• [ENTRIES SHOWN]
>>>

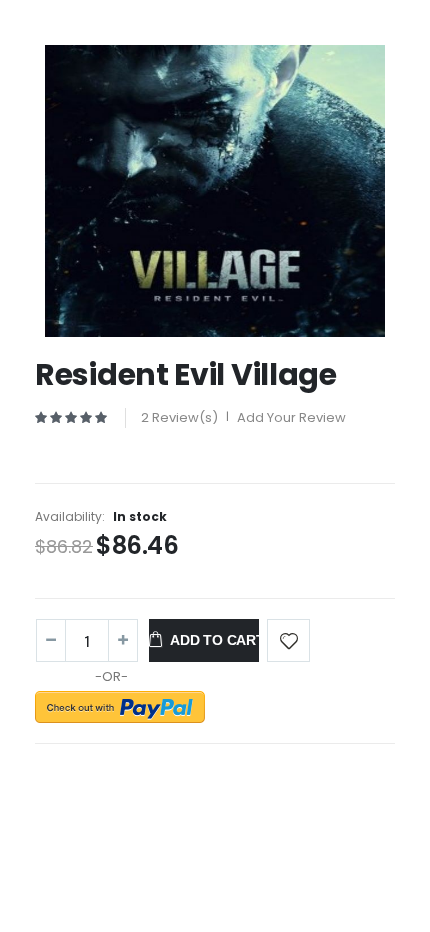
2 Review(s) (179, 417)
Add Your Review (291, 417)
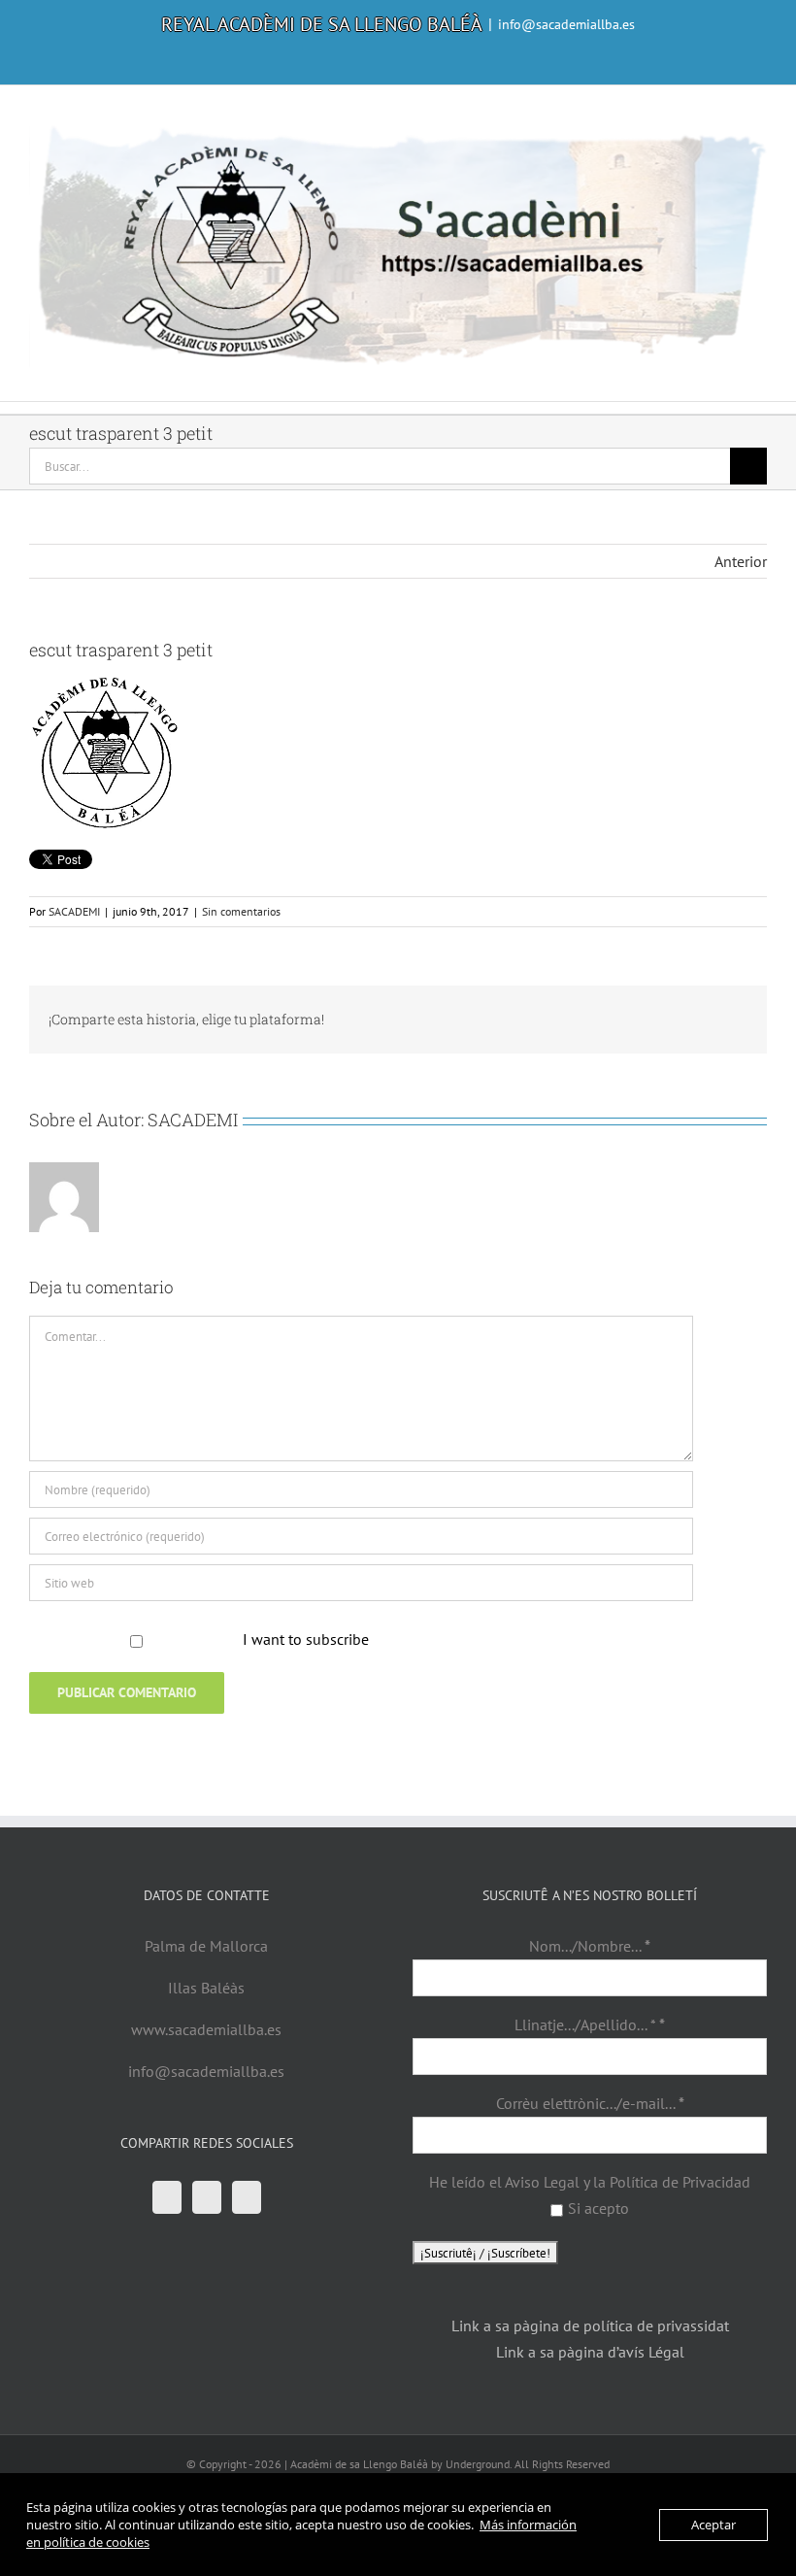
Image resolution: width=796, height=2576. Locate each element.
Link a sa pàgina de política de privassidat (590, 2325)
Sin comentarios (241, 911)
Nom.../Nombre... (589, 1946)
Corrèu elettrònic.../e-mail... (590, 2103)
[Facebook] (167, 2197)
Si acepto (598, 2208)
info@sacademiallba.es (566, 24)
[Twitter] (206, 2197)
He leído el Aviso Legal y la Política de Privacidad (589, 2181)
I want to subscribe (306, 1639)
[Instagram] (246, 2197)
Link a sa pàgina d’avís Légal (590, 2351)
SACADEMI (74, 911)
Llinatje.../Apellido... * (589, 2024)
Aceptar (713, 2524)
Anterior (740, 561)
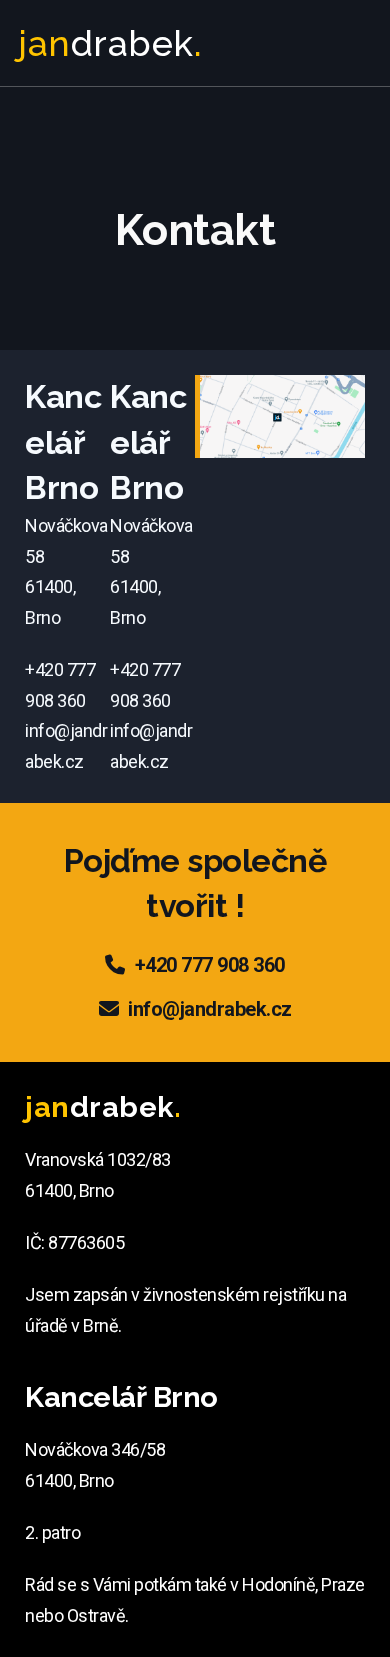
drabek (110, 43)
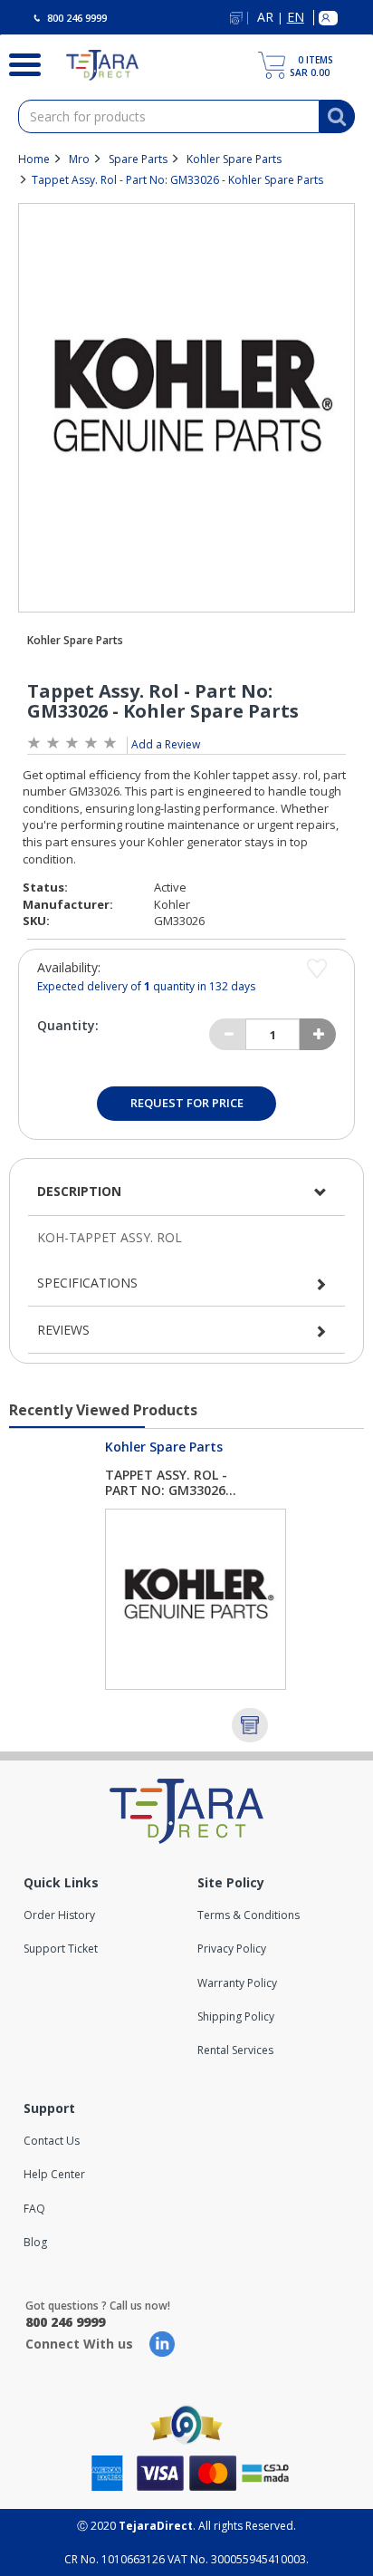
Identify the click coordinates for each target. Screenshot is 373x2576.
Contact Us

<<<
>>>

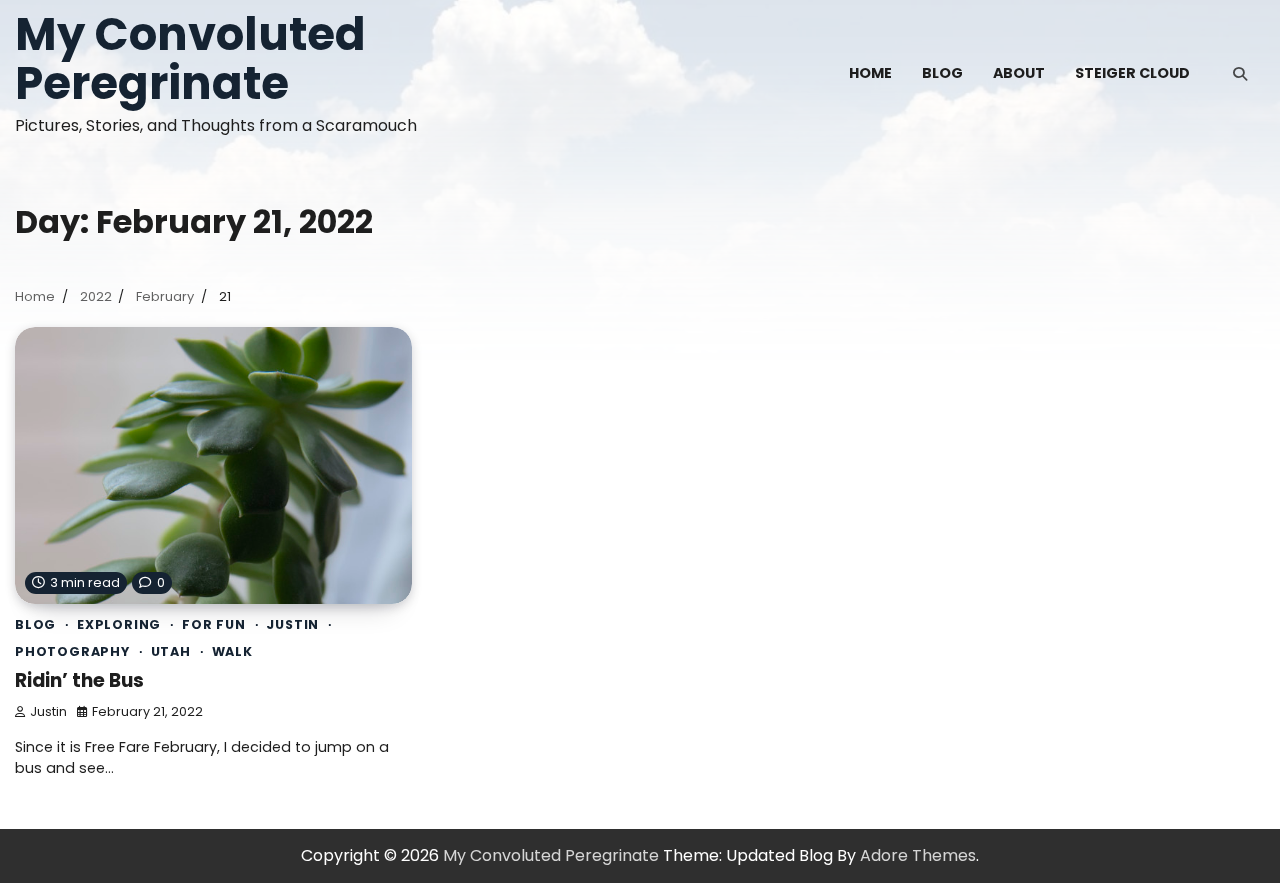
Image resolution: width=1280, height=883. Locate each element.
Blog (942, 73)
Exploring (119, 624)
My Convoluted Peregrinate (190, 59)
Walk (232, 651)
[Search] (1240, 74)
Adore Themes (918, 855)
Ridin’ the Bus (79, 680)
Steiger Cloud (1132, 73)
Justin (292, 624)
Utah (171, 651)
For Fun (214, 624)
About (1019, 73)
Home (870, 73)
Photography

<<<

• [DIRECTIONS] Report every line containing the word "each" from the listing above.

• [ANSWER BELOW]
Image resolution: width=796, height=2576. Locate each element.
Identify the click coordinates for each target. Screenshot is 373x2576.
Image resolution: width=1280, height=883. Locate each element.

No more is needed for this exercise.